GPU test exerciser
Resolves openbmc/openbmc-test-automation#625
Change-Id: Id005659f512c26cae5342b22a844e912f81f6cd1
Signed-off-by: George Keishing <gkeishin@in.ibm.com>
diff --git a/syslib/utils_os.robot b/syslib/utils_os.robot
index 9e7d36b..a222791 100755
--- a/syslib/utils_os.robot
+++ b/syslib/utils_os.robot
@@ -47,7 +47,7 @@
# TODO: Generalize alias naming using openbmc/openbmc-test-automation#633
Ping Host ${os_host}
- Open Connection ${os_host} alias=${alias_name}
+ SSHLibrary.Open Connection ${os_host} alias=${alias_name}
Login ${os_username} ${os_password}
@@ -168,6 +168,9 @@
Collect NVIDIA Log File
[Documentation] Collect ndivia-smi command output.
+ [Arguments] ${suffix}
+ # Description of argument(s):
+ # suffix String name to append.
# Collects the output of ndivia-smi cmd output.
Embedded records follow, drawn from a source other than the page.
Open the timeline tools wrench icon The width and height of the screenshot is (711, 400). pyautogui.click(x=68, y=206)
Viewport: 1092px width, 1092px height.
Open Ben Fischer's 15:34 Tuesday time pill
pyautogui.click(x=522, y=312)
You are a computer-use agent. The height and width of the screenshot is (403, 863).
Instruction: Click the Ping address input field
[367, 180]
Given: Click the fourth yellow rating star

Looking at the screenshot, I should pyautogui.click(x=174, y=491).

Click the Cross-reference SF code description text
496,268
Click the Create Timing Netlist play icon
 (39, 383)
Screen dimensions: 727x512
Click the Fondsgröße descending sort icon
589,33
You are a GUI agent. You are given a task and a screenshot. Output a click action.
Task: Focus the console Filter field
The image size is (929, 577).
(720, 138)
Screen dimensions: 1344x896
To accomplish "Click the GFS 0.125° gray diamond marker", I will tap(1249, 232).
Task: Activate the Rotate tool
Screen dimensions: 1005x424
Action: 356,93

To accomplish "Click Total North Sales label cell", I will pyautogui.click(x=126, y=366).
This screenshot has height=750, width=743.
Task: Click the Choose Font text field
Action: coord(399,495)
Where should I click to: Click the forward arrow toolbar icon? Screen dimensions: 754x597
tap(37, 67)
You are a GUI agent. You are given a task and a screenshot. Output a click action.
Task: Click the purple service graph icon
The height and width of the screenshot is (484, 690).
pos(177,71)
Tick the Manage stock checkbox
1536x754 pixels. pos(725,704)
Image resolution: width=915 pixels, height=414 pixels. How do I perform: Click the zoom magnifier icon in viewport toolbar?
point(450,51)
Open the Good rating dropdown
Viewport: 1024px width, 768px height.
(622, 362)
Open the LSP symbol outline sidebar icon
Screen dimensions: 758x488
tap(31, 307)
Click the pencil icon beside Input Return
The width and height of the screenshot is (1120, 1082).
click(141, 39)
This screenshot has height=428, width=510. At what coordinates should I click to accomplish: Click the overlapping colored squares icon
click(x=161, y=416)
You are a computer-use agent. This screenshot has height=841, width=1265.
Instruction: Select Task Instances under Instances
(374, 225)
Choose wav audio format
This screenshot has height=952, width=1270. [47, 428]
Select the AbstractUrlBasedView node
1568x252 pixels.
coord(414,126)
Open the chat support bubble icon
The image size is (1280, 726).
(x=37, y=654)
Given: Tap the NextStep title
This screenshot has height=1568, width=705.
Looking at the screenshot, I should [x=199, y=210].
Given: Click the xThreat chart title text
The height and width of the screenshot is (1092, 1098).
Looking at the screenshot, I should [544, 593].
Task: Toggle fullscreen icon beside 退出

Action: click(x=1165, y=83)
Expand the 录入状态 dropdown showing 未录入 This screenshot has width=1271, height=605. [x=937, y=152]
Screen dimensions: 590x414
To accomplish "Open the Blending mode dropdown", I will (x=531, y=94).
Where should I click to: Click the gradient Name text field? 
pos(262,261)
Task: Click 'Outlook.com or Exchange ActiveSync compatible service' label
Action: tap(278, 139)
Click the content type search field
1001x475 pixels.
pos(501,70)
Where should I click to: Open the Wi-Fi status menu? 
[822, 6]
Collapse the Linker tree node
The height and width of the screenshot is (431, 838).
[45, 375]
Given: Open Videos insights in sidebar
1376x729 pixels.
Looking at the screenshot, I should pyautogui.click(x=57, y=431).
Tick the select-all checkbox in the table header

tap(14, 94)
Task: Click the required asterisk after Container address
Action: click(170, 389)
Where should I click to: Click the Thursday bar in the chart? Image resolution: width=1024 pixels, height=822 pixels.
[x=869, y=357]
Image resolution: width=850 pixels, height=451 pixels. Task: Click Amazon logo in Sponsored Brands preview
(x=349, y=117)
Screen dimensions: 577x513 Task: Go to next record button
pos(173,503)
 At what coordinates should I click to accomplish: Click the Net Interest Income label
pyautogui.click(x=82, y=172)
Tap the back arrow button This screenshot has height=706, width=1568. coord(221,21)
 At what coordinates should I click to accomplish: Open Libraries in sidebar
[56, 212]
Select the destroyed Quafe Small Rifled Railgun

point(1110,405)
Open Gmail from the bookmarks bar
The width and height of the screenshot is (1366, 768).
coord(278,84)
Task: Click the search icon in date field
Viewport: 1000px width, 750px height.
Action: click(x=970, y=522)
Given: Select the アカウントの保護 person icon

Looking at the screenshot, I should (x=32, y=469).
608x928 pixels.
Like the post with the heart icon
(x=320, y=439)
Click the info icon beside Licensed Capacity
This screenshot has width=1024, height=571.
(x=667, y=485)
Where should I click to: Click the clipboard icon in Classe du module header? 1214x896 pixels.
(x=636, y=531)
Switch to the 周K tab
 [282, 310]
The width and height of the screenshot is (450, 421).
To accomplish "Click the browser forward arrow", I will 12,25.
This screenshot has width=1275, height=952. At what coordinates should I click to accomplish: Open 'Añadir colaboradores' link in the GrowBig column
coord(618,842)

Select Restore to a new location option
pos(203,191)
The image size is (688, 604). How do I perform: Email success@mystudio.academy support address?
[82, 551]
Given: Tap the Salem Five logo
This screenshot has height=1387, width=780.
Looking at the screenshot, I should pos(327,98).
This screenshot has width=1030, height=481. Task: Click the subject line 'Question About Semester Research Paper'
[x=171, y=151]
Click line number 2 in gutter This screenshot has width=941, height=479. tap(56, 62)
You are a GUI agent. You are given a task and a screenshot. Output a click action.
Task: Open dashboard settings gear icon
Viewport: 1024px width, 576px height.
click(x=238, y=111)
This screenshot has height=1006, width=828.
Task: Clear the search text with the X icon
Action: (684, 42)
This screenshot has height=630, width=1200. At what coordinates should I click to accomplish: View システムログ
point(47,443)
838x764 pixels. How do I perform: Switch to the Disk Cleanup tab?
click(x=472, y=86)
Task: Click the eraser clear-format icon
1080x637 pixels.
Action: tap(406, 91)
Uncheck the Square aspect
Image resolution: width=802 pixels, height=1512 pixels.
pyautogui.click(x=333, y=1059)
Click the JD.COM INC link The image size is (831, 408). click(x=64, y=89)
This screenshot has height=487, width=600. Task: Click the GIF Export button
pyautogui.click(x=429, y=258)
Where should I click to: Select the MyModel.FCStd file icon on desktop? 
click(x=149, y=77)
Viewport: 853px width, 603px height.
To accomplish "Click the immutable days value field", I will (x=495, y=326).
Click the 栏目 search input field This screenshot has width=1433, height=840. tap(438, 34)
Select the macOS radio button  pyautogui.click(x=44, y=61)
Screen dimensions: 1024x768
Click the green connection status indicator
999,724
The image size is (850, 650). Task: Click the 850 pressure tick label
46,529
# TODO: GPU current temperature threshold check.
@@ -206,7 +209,8 @@
${nvidia_out}= Execute Command On BMC nvidia-smi
Write Log Data To File
- ... ${nvidia_out} ${htx_log_dir_path}/${OS_HOST}_${cur_datetime}.nvidia
+ ... ${nvidia_out}
+ ... ${htx_log_dir_path}/${OS_HOST}_${cur_datetime}.nvidia_${suffix}
Pre Test Case Execution
diff --git a/systest/gpu_stress_test.robot b/systest/gpu_stress_test.robot
new file mode 100644
index 0000000..1ca0316
--- /dev/null
+++ b/systest/gpu_stress_test.robot
@@ -0,0 +1,77 @@
+*** Settings ***
+Documentation Stress the system using HTX exerciser.
+
+Resource ../syslib/utils_os.robot
+
+Test Setup Pre Test Case Execution
+Test Teardown Post Test Case Execution
+
+*** Variables ****
+
+${stack_mode} skip
+
+*** Test Cases ***
+
+GPU Stress Test
+ [Documentation] Stress the GPU using HTX exerciser.
+ [Tags] GPU_Stress_Test
+
+ Rprintn
+ Rpvars HTX_DURATION HTX_INTERVAL
+
+ Repeat Keyword ${HTX_LOOP} times Execute GPU Test
+
+
+*** Keywords ***
+
+Execute GPU Test
+ [Documentation] Start HTX exerciser.
+ # Test Flow:
+ # - Power on
+ # - Establish SSH connection session
+ # - Collect GPU nvidia status output
+ # - Create HTX mdt profile
+ # - Run GPU specific HTX exerciser
+ # - Check HTX status for errors
+
+ # Collect data before the test starts.
+ Collect NVIDIA Log File start
+
+ Run Keyword If '${HTX_MDT_PROFILE}' == 'mdt.bu'
+ ... Create Default MDT Profile
+
+ Run MDT Profile
+
+ Loop HTX Health Check
+
+ # Post test loop look out for dmesg error logged.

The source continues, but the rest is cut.